### [Prompt]
Exact copies of all the records are to be printed.

### [Records supplied]
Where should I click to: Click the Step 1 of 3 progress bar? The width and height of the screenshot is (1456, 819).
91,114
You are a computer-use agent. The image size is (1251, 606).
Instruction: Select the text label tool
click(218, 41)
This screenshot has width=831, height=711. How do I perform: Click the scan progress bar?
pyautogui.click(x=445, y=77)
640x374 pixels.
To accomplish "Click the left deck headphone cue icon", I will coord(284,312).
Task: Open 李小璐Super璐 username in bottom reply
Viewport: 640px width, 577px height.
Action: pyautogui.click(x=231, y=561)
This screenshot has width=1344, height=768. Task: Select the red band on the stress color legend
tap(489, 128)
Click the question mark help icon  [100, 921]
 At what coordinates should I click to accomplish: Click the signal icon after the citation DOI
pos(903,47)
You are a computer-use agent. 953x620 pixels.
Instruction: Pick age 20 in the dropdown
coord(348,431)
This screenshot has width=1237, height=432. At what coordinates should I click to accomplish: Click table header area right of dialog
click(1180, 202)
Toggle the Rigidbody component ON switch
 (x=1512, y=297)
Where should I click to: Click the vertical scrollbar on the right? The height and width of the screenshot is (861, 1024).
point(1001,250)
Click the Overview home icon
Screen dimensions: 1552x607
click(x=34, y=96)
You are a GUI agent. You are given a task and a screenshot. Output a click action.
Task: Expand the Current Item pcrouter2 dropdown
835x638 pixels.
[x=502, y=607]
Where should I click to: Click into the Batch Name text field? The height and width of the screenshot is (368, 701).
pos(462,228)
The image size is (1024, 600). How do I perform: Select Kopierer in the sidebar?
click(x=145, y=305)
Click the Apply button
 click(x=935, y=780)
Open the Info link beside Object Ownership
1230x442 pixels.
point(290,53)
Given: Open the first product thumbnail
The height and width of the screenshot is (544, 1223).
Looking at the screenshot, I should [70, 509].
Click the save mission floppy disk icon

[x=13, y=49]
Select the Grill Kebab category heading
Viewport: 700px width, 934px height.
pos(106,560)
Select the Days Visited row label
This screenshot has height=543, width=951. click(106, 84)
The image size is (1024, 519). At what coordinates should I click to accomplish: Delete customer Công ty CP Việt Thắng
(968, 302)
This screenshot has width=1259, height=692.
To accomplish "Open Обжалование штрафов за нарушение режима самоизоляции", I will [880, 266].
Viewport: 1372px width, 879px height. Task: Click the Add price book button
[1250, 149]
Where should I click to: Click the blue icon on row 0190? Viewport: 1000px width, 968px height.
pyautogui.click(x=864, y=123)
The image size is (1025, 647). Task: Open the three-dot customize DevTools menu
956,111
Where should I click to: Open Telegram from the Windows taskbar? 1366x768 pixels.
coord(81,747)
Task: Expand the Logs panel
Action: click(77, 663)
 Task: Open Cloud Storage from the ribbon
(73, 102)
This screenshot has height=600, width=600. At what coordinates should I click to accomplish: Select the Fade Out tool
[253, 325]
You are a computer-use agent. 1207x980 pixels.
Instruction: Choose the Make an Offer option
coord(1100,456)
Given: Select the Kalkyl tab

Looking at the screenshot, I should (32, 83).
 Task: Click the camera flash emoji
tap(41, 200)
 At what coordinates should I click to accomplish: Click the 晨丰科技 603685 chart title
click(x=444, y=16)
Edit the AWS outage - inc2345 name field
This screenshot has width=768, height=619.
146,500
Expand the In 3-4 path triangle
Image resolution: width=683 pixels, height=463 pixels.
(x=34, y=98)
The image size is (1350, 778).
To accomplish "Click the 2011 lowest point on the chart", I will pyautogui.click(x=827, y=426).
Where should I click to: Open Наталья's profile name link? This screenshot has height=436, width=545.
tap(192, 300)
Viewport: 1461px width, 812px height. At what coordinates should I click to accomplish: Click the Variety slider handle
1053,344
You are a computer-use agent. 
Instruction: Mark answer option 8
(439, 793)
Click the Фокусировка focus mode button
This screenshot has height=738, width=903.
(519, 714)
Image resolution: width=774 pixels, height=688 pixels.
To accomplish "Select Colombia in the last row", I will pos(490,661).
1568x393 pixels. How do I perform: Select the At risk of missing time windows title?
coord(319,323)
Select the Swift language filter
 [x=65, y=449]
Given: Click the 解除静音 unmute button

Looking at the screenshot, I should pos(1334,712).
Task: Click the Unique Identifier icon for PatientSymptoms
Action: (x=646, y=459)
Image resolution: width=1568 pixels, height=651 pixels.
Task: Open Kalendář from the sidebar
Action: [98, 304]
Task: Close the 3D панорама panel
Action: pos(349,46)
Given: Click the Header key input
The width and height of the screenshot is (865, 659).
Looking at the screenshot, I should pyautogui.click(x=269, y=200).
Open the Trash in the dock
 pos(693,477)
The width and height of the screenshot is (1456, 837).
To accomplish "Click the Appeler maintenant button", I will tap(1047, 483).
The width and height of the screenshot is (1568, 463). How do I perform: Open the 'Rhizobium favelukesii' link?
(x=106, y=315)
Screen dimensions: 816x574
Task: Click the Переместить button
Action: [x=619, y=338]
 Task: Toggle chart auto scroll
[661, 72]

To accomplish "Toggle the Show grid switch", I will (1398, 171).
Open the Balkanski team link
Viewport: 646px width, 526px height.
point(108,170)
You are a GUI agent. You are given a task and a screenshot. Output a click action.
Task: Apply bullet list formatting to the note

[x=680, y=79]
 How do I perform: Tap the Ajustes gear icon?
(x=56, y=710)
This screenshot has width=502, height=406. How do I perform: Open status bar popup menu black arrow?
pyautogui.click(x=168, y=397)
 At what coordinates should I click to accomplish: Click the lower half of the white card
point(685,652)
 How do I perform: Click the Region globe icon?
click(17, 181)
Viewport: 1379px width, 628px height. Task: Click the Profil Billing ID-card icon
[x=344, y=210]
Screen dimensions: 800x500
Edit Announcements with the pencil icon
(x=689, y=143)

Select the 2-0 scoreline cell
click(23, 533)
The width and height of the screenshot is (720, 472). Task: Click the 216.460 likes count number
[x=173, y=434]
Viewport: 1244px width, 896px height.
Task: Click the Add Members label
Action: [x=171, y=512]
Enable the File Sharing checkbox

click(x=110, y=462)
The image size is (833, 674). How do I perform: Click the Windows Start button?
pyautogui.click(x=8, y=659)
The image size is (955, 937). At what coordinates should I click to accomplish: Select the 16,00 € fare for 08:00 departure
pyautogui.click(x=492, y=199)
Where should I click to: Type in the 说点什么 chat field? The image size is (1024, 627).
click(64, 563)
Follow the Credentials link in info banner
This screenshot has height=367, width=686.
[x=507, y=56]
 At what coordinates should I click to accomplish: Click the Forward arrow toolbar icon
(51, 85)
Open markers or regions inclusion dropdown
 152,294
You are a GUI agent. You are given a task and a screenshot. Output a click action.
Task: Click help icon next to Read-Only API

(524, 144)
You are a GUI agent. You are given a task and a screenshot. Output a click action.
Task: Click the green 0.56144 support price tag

### [Expected output]
Where should I click to: Click the Step 1 of 3 progress bar? The width and height of the screenshot is (1456, 819).
91,114
You are a computer-use agent. The image size is (1251, 606).
Instruction: Select the text label tool
click(218, 41)
This screenshot has width=831, height=711. How do I perform: Click the scan progress bar?
pyautogui.click(x=445, y=77)
640x374 pixels.
To accomplish "Click the left deck headphone cue icon", I will coord(284,312).
Task: Open 李小璐Super璐 username in bottom reply
Viewport: 640px width, 577px height.
Action: pyautogui.click(x=231, y=561)
This screenshot has width=1344, height=768. Task: Select the red band on the stress color legend
tap(489, 128)
Click the question mark help icon  [100, 921]
 At what coordinates should I click to accomplish: Click the signal icon after the citation DOI
pos(903,47)
You are a computer-use agent. 953x620 pixels.
Instruction: Pick age 20 in the dropdown
coord(348,431)
This screenshot has width=1237, height=432. At what coordinates should I click to accomplish: Click table header area right of dialog
click(1180, 202)
Toggle the Rigidbody component ON switch
 (x=1512, y=297)
Where should I click to: Click the vertical scrollbar on the right? The height and width of the screenshot is (861, 1024).
point(1001,250)
Click the Overview home icon
Screen dimensions: 1552x607
click(x=34, y=96)
You are a GUI agent. You are given a task and a screenshot. Output a click action.
Task: Expand the Current Item pcrouter2 dropdown
835x638 pixels.
[x=502, y=607]
Where should I click to: Click into the Batch Name text field? The height and width of the screenshot is (368, 701).
pos(462,228)
The image size is (1024, 600). How do I perform: Select Kopierer in the sidebar?
click(x=145, y=305)
Click the Apply button
 click(x=935, y=780)
Open the Info link beside Object Ownership
1230x442 pixels.
point(290,53)
Given: Open the first product thumbnail
The height and width of the screenshot is (544, 1223).
Looking at the screenshot, I should [70, 509].
Click the save mission floppy disk icon

[x=13, y=49]
Select the Grill Kebab category heading
Viewport: 700px width, 934px height.
pos(106,560)
Select the Days Visited row label
This screenshot has height=543, width=951. click(106, 84)
The image size is (1024, 519). At what coordinates should I click to accomplish: Delete customer Công ty CP Việt Thắng
(968, 302)
This screenshot has width=1259, height=692.
To accomplish "Open Обжалование штрафов за нарушение режима самоизоляции", I will [880, 266].
Viewport: 1372px width, 879px height. Task: Click the Add price book button
[1250, 149]
Where should I click to: Click the blue icon on row 0190? Viewport: 1000px width, 968px height.
pyautogui.click(x=864, y=123)
The image size is (1025, 647). Task: Open the three-dot customize DevTools menu
956,111
Where should I click to: Open Telegram from the Windows taskbar? 1366x768 pixels.
coord(81,747)
Task: Expand the Logs panel
Action: click(77, 663)
 Task: Open Cloud Storage from the ribbon
(73, 102)
This screenshot has height=600, width=600. At what coordinates should I click to accomplish: Select the Fade Out tool
[253, 325]
You are a computer-use agent. 1207x980 pixels.
Instruction: Choose the Make an Offer option
coord(1100,456)
Given: Select the Kalkyl tab

Looking at the screenshot, I should (32, 83).
 Task: Click the camera flash emoji
tap(41, 200)
 At what coordinates should I click to accomplish: Click the 晨丰科技 603685 chart title
click(x=444, y=16)
Edit the AWS outage - inc2345 name field
This screenshot has width=768, height=619.
146,500
Expand the In 3-4 path triangle
Image resolution: width=683 pixels, height=463 pixels.
(x=34, y=98)
The image size is (1350, 778).
To accomplish "Click the 2011 lowest point on the chart", I will pyautogui.click(x=827, y=426).
Where should I click to: Open Наталья's profile name link? This screenshot has height=436, width=545.
tap(192, 300)
Viewport: 1461px width, 812px height. At what coordinates should I click to accomplish: Click the Variety slider handle
1053,344
You are a computer-use agent. 
Instruction: Mark answer option 8
(439, 793)
Click the Фокусировка focus mode button
This screenshot has height=738, width=903.
(519, 714)
Image resolution: width=774 pixels, height=688 pixels.
To accomplish "Select Colombia in the last row", I will pos(490,661).
1568x393 pixels. How do I perform: Select the At risk of missing time windows title?
coord(319,323)
Select the Swift language filter
 [x=65, y=449]
Given: Click the 解除静音 unmute button

Looking at the screenshot, I should pos(1334,712).
Task: Click the Unique Identifier icon for PatientSymptoms
Action: (x=646, y=459)
Image resolution: width=1568 pixels, height=651 pixels.
Task: Open Kalendář from the sidebar
Action: [98, 304]
Task: Close the 3D панорама panel
Action: pos(349,46)
Given: Click the Header key input
The width and height of the screenshot is (865, 659).
Looking at the screenshot, I should pyautogui.click(x=269, y=200).
Open the Trash in the dock
 pos(693,477)
The width and height of the screenshot is (1456, 837).
To accomplish "Click the Appeler maintenant button", I will tap(1047, 483).
The width and height of the screenshot is (1568, 463). How do I perform: Open the 'Rhizobium favelukesii' link?
(x=106, y=315)
Screen dimensions: 816x574
Task: Click the Переместить button
Action: [x=619, y=338]
 Task: Toggle chart auto scroll
[661, 72]

To accomplish "Toggle the Show grid switch", I will (1398, 171).
Open the Balkanski team link
Viewport: 646px width, 526px height.
point(108,170)
You are a GUI agent. You are given a task and a screenshot. Output a click action.
Task: Apply bullet list formatting to the note

[x=680, y=79]
 How do I perform: Tap the Ajustes gear icon?
(x=56, y=710)
This screenshot has width=502, height=406. How do I perform: Open status bar popup menu black arrow?
pyautogui.click(x=168, y=397)
 At what coordinates should I click to accomplish: Click the lower half of the white card
point(685,652)
 How do I perform: Click the Region globe icon?
click(17, 181)
Viewport: 1379px width, 628px height. Task: Click the Profil Billing ID-card icon
[x=344, y=210]
Screen dimensions: 800x500
Edit Announcements with the pencil icon
(x=689, y=143)

Select the 2-0 scoreline cell
click(23, 533)
The width and height of the screenshot is (720, 472). Task: Click the 216.460 likes count number
[x=173, y=434]
Viewport: 1244px width, 896px height.
Task: Click the Add Members label
Action: [x=171, y=512]
Enable the File Sharing checkbox

click(x=110, y=462)
The image size is (833, 674). How do I perform: Click the Windows Start button?
pyautogui.click(x=8, y=659)
The image size is (955, 937). At what coordinates should I click to accomplish: Select the 16,00 € fare for 08:00 departure
pyautogui.click(x=492, y=199)
Where should I click to: Type in the 说点什么 chat field? The image size is (1024, 627).
click(64, 563)
Follow the Credentials link in info banner
This screenshot has height=367, width=686.
[x=507, y=56]
 At what coordinates should I click to accomplish: Click the Forward arrow toolbar icon
(51, 85)
Open markers or regions inclusion dropdown
 152,294
You are a GUI agent. You are given a task and a screenshot. Output a click action.
Task: Click help icon next to Read-Only API

(524, 144)
You are a GUI agent. You are given a task and a screenshot. Output a click action.
Task: Click the green 0.56144 support price tag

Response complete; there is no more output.